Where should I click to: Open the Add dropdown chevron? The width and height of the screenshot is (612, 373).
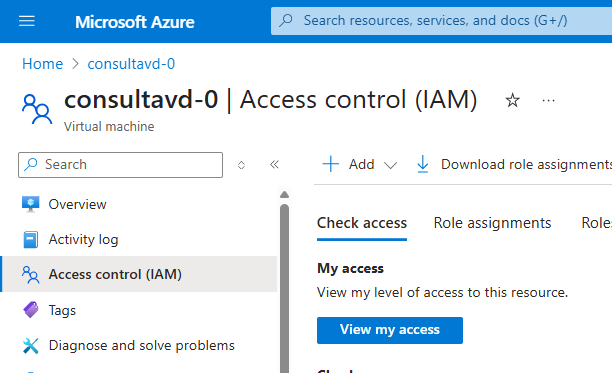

----

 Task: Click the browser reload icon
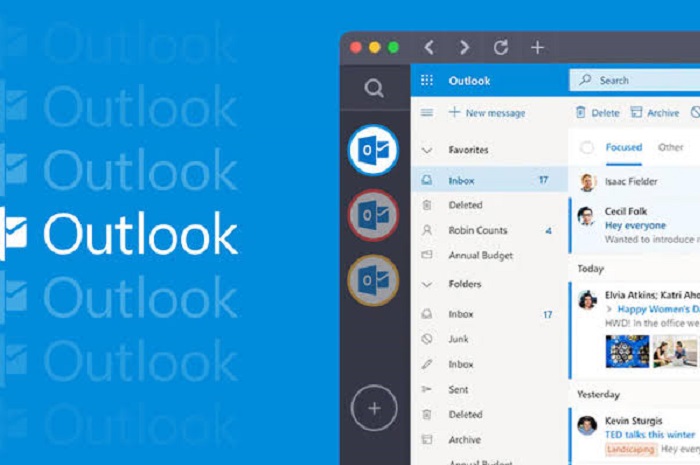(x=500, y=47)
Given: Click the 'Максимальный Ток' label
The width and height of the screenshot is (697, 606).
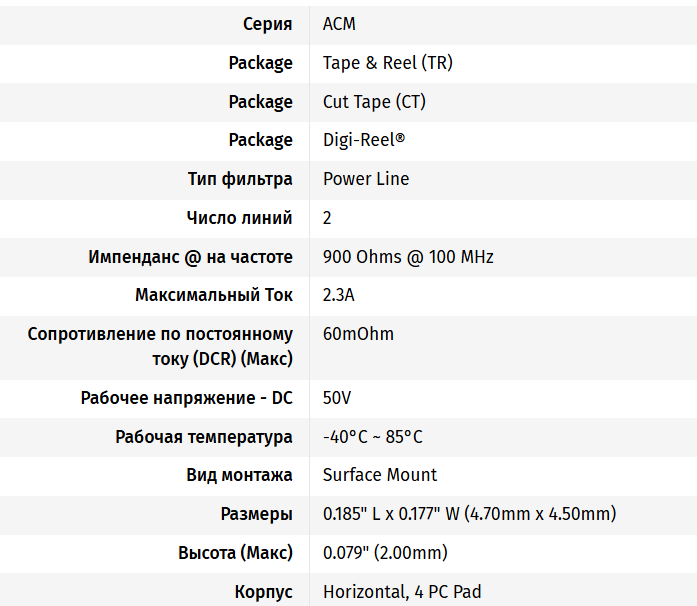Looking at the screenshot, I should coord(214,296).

----

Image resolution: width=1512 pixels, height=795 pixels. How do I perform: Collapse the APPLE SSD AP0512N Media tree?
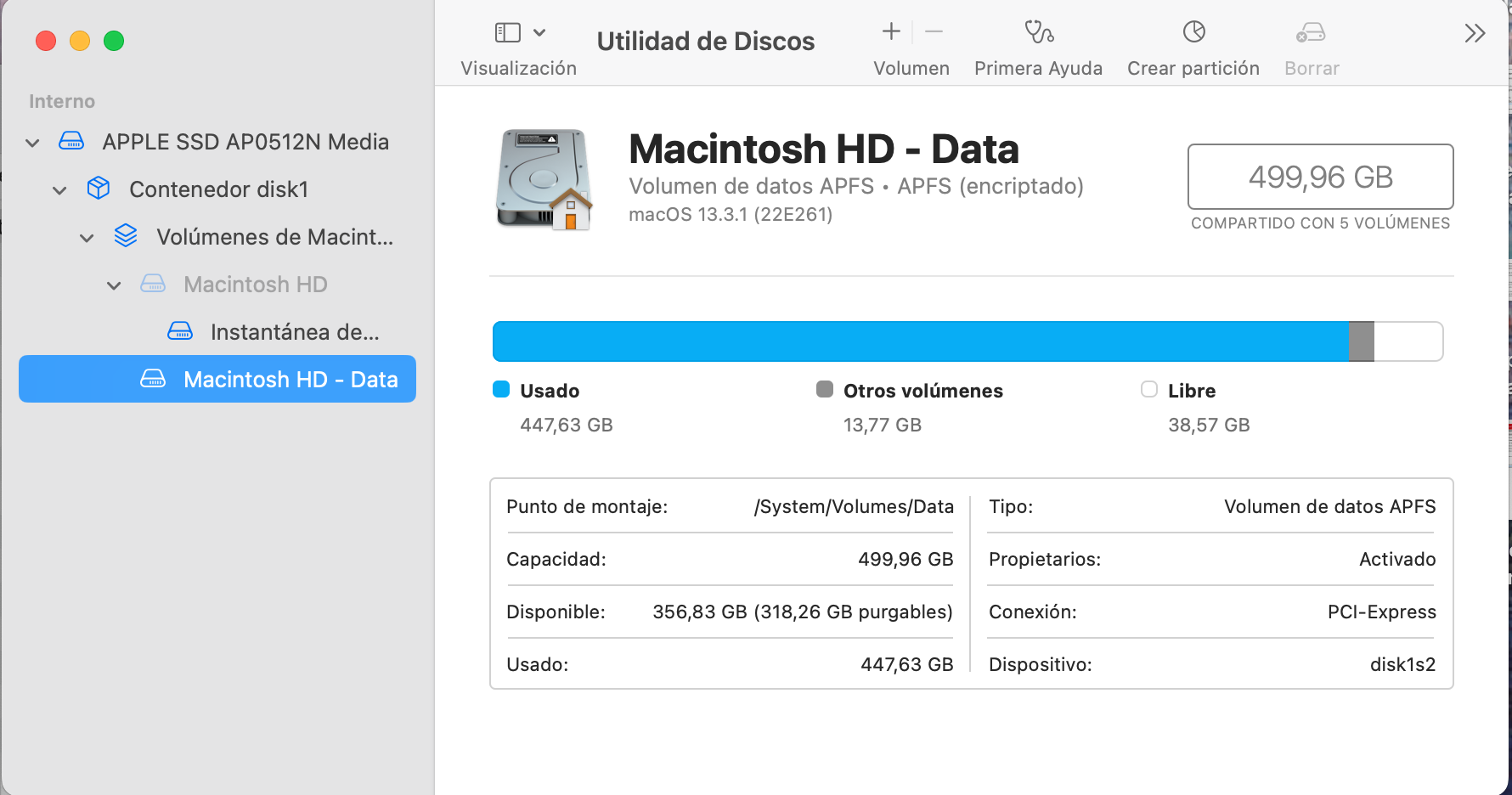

----

- [PROMPT]: Reproduce the material above word for word, beginning at the line that contains "Given: Click the 'Максимальный Ток' label" and stopping after the line that contains "Looking at the", and leave the pictures out.

- [FINAL RESULT]:
Given: Click the 'Максимальный Ток' label
The width and height of the screenshot is (697, 606).
Looking at the screenshot, I should coord(214,296).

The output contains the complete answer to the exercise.